It's nice to see so many corporate refugees opting for this route as well. After 15 years of working in offices, I decided last Fall to leave the desk and the computer screen behind for the kitchen. I had taken a series of "Serious Foodie" classes at a local private professional culinary school in town and fell in love with the craft and discipline. I enrolled for the Professional 15-week Diploma last January and graduated in April. It certainly was an experience of a lifetime. Definitely pushed me to the limits and I'm thrilled I made it through (came in second in my class of 23). Not bad for a 45-year old...:suprise:

I now work for a catering company and I only hope at this point, to be honest, I will be able to make a living out of it. Jobs are plentiful in my town, but salaries unfortunately are very low in this field. 

Anybody have any advice on this subject?


----------



## sgmchef

Greetings all,

As I read the entries from just out of High school to career jumping a “little” after school. One thing applies across the board. There is no replacement for knowledge and experience! The harder you work NOW; the better off you will be in the long term. 

rosieobloom, stay late or come in early to learn from someone that is really good at those Butter sauces and learn how they do them to include how to save those sauces if they start to head south on you! Same for seafood and meats, find the teacher in your operation and take advantage. An experienced chef will appreciate you seeking him/her out for advice since it strokes their ego! The more time you invest now the greater your “value” to another employer. 
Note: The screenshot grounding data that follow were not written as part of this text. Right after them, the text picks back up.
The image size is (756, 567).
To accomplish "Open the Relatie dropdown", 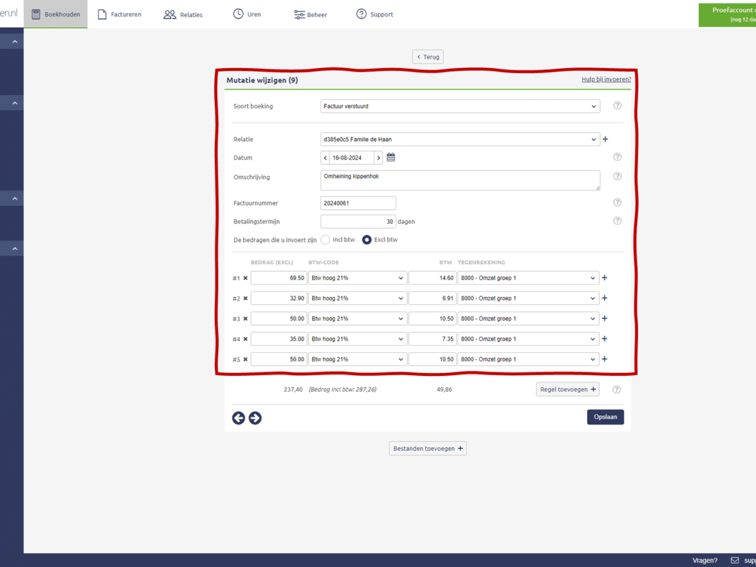I will click(460, 139).
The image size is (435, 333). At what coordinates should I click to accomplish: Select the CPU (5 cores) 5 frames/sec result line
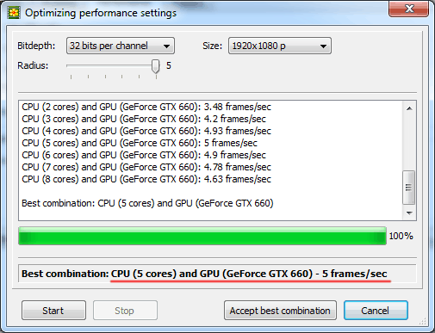[x=140, y=143]
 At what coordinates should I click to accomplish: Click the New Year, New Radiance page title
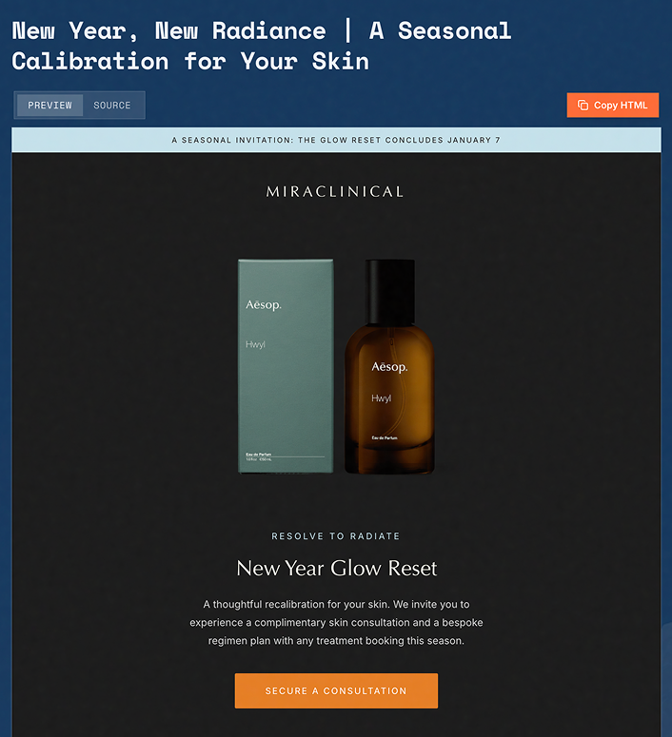261,46
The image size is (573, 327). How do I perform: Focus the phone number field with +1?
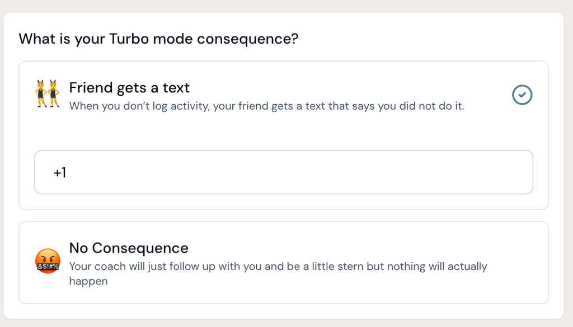coord(284,172)
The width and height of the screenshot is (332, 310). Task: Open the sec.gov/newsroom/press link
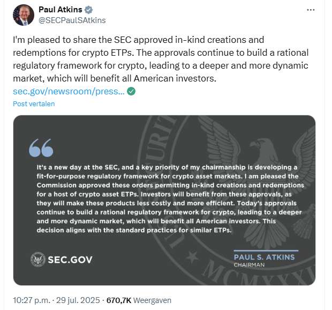click(x=69, y=91)
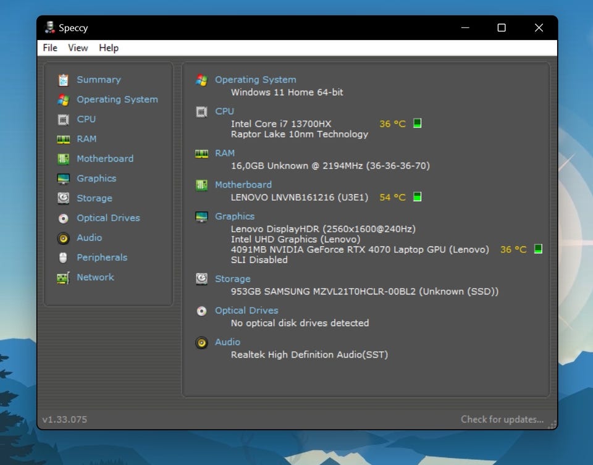This screenshot has width=593, height=465.
Task: Open the File menu
Action: [x=50, y=48]
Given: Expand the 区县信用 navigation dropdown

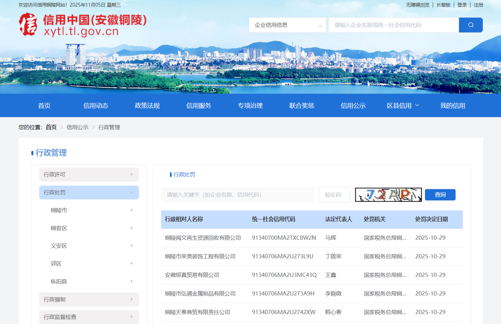Looking at the screenshot, I should [x=403, y=105].
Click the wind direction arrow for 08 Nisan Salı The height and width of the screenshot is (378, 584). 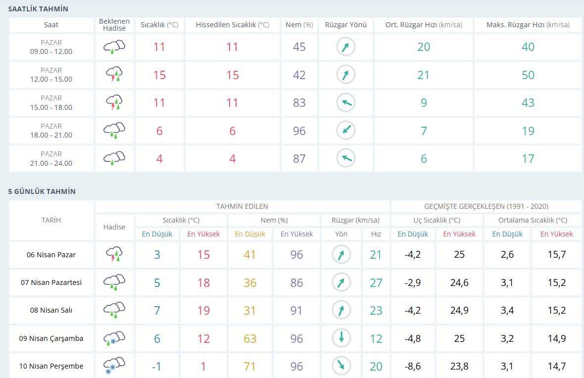[x=341, y=310]
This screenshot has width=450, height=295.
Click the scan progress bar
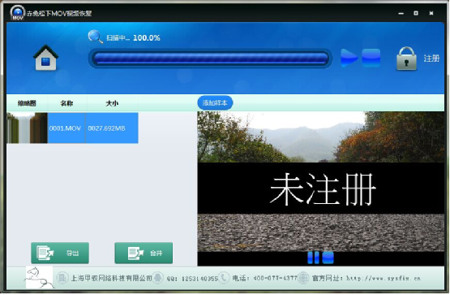click(210, 59)
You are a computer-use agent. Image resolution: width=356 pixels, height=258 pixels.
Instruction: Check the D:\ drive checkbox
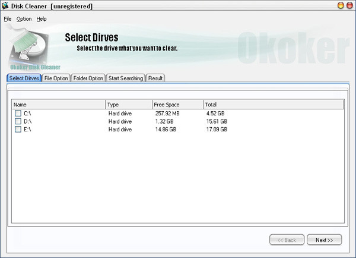(18, 121)
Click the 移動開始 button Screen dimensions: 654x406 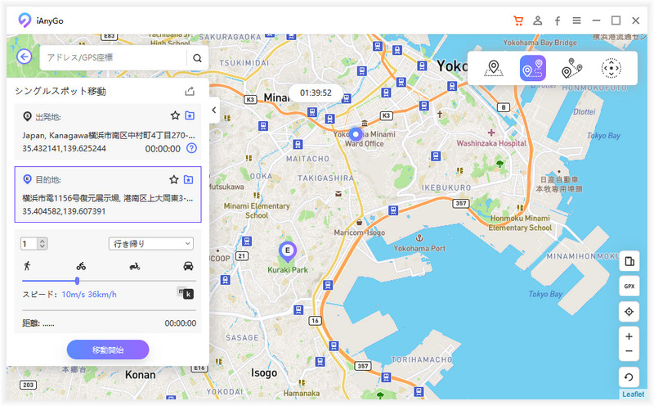tap(108, 350)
When I was a culinary student and the meat Lab at school was not scheduled to be complete until after I graduated, I went to a local butcher shop to learn. The butcher told me his wife and his daughters ran the front and he and his sons ran the back and he didn’t need any help. I said I would work for free. He said, “OK then!” That very first day I learned to dismantle a side of beef and did a LOT of Beef tenderloin cleaning and portion cutting! At the end of the day he sent me home with about $80 worth of various meat, mostly Tenderloin tips, and I went back each Saturday for a couple of months to my “No pay” job and went home with meat! Working there also exposed me to networking with the various customers and clients. Since it isn’t always what you know, but who you know, this is a valuable commodity! I got a letter of recommendation too!

Lesson- at least consider working at another place or coming in on your own time to get that knowledge in exchange for your time. You can never have too much knowledge or friends and connections in this business.

I know gosselil, you are already concerned about the financial aspects, but the more time and effort you invest now the better off you will be. If you were to go to the local employer that offers the best salaries in town and flatter them by saying, “I am just starting in the business and I heard you are the best restaurant in town. I would love to learn and would work for free one night a week just to see how things SHOULD be done!” That may very well lead to employment there once they see your attitude and hard work! 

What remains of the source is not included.